--- ENTRIES SUPPLIED ---

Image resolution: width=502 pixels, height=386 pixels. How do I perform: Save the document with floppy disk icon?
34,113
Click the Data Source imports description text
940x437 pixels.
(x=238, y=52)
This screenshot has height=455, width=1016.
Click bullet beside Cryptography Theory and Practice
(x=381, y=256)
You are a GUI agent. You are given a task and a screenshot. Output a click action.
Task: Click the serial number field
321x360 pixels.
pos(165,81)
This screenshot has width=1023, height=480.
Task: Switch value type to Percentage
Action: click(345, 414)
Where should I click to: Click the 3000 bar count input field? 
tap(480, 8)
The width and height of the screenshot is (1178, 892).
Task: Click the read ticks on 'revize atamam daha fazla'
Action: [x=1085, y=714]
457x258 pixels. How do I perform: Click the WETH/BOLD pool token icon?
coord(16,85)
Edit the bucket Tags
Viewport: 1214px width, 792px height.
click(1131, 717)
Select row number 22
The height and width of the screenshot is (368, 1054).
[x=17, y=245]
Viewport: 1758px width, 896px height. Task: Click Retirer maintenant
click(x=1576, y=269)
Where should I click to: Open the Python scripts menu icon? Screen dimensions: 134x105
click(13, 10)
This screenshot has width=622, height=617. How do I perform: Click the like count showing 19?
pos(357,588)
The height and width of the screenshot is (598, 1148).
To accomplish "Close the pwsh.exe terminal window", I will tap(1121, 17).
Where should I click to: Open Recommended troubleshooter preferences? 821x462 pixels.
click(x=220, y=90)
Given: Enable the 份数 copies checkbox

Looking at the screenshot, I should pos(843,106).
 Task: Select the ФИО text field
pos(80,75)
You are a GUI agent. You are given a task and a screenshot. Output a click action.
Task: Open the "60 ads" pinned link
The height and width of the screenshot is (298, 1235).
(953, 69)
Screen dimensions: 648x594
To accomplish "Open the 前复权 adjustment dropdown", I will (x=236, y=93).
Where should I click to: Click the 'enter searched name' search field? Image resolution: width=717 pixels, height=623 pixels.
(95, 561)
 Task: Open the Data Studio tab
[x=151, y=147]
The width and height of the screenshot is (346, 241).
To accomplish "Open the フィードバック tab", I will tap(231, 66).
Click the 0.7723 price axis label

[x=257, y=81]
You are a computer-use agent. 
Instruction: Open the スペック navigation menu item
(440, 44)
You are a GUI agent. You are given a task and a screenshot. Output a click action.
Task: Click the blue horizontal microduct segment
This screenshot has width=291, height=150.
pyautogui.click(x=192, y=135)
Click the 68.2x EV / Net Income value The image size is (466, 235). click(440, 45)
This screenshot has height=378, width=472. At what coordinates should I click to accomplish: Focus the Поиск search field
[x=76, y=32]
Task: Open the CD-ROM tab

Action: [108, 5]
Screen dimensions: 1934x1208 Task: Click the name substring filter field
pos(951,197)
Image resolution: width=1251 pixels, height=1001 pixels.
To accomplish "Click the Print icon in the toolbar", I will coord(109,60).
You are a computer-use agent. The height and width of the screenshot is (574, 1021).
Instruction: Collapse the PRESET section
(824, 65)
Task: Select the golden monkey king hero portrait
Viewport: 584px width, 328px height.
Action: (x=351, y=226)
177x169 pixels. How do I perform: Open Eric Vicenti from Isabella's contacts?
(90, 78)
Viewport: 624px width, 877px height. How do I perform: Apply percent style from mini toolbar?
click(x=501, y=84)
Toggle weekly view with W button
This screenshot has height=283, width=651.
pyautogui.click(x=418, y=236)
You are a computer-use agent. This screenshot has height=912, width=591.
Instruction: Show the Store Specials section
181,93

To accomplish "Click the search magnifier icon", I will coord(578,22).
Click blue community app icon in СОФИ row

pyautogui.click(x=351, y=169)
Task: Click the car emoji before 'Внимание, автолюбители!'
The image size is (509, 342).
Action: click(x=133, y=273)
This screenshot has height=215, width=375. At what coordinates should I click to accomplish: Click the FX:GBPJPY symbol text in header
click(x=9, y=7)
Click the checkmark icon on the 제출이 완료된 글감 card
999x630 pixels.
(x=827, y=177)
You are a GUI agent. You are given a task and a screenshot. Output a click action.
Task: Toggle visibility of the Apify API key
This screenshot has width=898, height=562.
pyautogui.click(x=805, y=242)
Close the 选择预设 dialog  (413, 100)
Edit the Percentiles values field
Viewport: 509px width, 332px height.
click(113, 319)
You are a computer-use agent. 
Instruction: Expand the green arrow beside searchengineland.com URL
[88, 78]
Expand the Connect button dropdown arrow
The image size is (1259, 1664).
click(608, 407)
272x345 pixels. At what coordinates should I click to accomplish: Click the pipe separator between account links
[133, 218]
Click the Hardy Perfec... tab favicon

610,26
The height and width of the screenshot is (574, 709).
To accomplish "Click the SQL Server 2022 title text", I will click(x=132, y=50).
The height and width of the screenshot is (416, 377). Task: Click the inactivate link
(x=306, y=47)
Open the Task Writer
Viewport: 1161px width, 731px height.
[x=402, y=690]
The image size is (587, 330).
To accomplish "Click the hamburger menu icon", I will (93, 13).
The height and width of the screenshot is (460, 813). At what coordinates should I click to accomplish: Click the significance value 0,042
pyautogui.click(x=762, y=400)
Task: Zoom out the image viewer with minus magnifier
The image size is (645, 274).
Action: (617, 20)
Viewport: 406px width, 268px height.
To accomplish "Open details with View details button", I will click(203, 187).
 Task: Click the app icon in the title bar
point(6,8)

--- ABOUT THIS EXERCISE ---
What is needed is the data above, output in full and exactly as it stands.

--- SOLUTION BELOW ---
Image resolution: width=502 pixels, height=386 pixels. How do I perform: Save the document with floppy disk icon?
34,113
Click the Data Source imports description text
940x437 pixels.
(x=238, y=52)
This screenshot has height=455, width=1016.
Click bullet beside Cryptography Theory and Practice
(x=381, y=256)
You are a GUI agent. You are given a task and a screenshot. Output a click action.
Task: Click the serial number field
321x360 pixels.
pos(165,81)
This screenshot has width=1023, height=480.
Task: Switch value type to Percentage
Action: click(345, 414)
Where should I click to: Click the 3000 bar count input field? 
tap(480, 8)
The width and height of the screenshot is (1178, 892).
Task: Click the read ticks on 'revize atamam daha fazla'
Action: [x=1085, y=714]
457x258 pixels. How do I perform: Click the WETH/BOLD pool token icon?
coord(16,85)
Edit the bucket Tags
Viewport: 1214px width, 792px height.
click(1131, 717)
Select row number 22
The height and width of the screenshot is (368, 1054).
[x=17, y=245]
Viewport: 1758px width, 896px height. Task: Click Retirer maintenant
click(x=1576, y=269)
Where should I click to: Open the Python scripts menu icon? Screen dimensions: 134x105
click(13, 10)
This screenshot has width=622, height=617. How do I perform: Click the like count showing 19?
pos(357,588)
The height and width of the screenshot is (598, 1148).
To accomplish "Close the pwsh.exe terminal window", I will tap(1121, 17).
Where should I click to: Open Recommended troubleshooter preferences? 821x462 pixels.
click(x=220, y=90)
Given: Enable the 份数 copies checkbox

Looking at the screenshot, I should pos(843,106).
 Task: Select the ФИО text field
pos(80,75)
You are a GUI agent. You are given a task and a screenshot. Output a click action.
Task: Open the "60 ads" pinned link
The height and width of the screenshot is (298, 1235).
(953, 69)
Screen dimensions: 648x594
To accomplish "Open the 前复权 adjustment dropdown", I will (x=236, y=93).
Where should I click to: Click the 'enter searched name' search field? Image resolution: width=717 pixels, height=623 pixels.
(95, 561)
 Task: Open the Data Studio tab
[x=151, y=147]
The width and height of the screenshot is (346, 241).
To accomplish "Open the フィードバック tab", I will tap(231, 66).
Click the 0.7723 price axis label

[x=257, y=81]
You are a computer-use agent. 
Instruction: Open the スペック navigation menu item
(440, 44)
You are a GUI agent. You are given a task and a screenshot. Output a click action.
Task: Click the blue horizontal microduct segment
This screenshot has width=291, height=150.
pyautogui.click(x=192, y=135)
Click the 68.2x EV / Net Income value The image size is (466, 235). click(440, 45)
This screenshot has height=378, width=472. At what coordinates should I click to accomplish: Focus the Поиск search field
[x=76, y=32]
Task: Open the CD-ROM tab

Action: [108, 5]
Screen dimensions: 1934x1208 Task: Click the name substring filter field
pos(951,197)
Image resolution: width=1251 pixels, height=1001 pixels.
To accomplish "Click the Print icon in the toolbar", I will coord(109,60).
You are a computer-use agent. The height and width of the screenshot is (574, 1021).
Instruction: Collapse the PRESET section
(824, 65)
Task: Select the golden monkey king hero portrait
Viewport: 584px width, 328px height.
Action: (x=351, y=226)
177x169 pixels. How do I perform: Open Eric Vicenti from Isabella's contacts?
(90, 78)
Viewport: 624px width, 877px height. How do I perform: Apply percent style from mini toolbar?
click(x=501, y=84)
Toggle weekly view with W button
This screenshot has height=283, width=651.
pyautogui.click(x=418, y=236)
You are a computer-use agent. This screenshot has height=912, width=591.
Instruction: Show the Store Specials section
181,93

To accomplish "Click the search magnifier icon", I will coord(578,22).
Click blue community app icon in СОФИ row

pyautogui.click(x=351, y=169)
Task: Click the car emoji before 'Внимание, автолюбители!'
The image size is (509, 342).
Action: click(x=133, y=273)
This screenshot has height=215, width=375. At what coordinates should I click to accomplish: Click the FX:GBPJPY symbol text in header
click(x=9, y=7)
Click the checkmark icon on the 제출이 완료된 글감 card
999x630 pixels.
(x=827, y=177)
You are a GUI agent. You are given a task and a screenshot. Output a click action.
Task: Toggle visibility of the Apify API key
This screenshot has width=898, height=562.
pyautogui.click(x=805, y=242)
Close the 选择预设 dialog  (413, 100)
Edit the Percentiles values field
Viewport: 509px width, 332px height.
click(113, 319)
You are a computer-use agent. 
Instruction: Expand the green arrow beside searchengineland.com URL
[88, 78]
Expand the Connect button dropdown arrow
The image size is (1259, 1664).
click(608, 407)
272x345 pixels. At what coordinates should I click to accomplish: Click the pipe separator between account links
[133, 218]
Click the Hardy Perfec... tab favicon

610,26
The height and width of the screenshot is (574, 709).
To accomplish "Click the SQL Server 2022 title text", I will click(x=132, y=50).
The height and width of the screenshot is (416, 377). Task: Click the inactivate link
(x=306, y=47)
Open the Task Writer
Viewport: 1161px width, 731px height.
[x=402, y=690]
The image size is (587, 330).
To accomplish "Click the hamburger menu icon", I will (93, 13).
The height and width of the screenshot is (460, 813). At what coordinates should I click to accomplish: Click the significance value 0,042
pyautogui.click(x=762, y=400)
Task: Zoom out the image viewer with minus magnifier
The image size is (645, 274).
Action: (617, 20)
Viewport: 406px width, 268px height.
To accomplish "Open details with View details button", I will click(203, 187).
 Task: Click the app icon in the title bar
point(6,8)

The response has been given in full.